__INSTRUCTIONS TO FOLLOW__. Before answering, work out how many lines below contain the string "computer"; the reply is that number alone.

__TASK INPUT__.
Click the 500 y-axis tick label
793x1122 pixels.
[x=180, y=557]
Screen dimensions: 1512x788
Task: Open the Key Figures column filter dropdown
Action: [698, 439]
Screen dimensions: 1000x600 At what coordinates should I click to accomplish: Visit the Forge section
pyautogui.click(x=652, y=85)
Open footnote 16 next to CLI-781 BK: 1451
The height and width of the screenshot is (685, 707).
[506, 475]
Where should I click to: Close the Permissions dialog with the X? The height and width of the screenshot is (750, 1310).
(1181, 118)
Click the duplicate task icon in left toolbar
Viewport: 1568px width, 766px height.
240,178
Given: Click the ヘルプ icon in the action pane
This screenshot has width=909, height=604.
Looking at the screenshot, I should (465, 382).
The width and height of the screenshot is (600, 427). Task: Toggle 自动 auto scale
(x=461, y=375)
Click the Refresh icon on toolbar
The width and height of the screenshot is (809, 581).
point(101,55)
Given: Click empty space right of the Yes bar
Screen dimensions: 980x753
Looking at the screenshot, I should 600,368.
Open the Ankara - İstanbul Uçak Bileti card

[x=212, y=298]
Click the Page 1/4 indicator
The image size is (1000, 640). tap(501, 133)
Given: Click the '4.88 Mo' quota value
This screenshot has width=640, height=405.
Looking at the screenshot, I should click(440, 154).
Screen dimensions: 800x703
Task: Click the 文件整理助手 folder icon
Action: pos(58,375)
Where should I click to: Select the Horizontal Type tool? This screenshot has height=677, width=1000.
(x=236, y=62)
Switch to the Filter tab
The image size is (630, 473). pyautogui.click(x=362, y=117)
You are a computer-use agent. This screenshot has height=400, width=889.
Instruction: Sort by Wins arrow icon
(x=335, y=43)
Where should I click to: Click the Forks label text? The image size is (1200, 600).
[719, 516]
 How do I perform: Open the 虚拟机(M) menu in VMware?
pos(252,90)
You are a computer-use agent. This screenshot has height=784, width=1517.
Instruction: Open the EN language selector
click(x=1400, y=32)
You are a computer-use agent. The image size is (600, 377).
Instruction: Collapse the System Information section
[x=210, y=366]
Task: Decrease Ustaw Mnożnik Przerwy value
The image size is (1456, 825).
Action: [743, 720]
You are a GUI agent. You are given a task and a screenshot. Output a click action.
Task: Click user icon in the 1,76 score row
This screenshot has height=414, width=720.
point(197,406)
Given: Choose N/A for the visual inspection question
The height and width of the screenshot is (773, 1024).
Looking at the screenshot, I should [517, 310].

__OUTPUT OF THE EXERCISE__. 3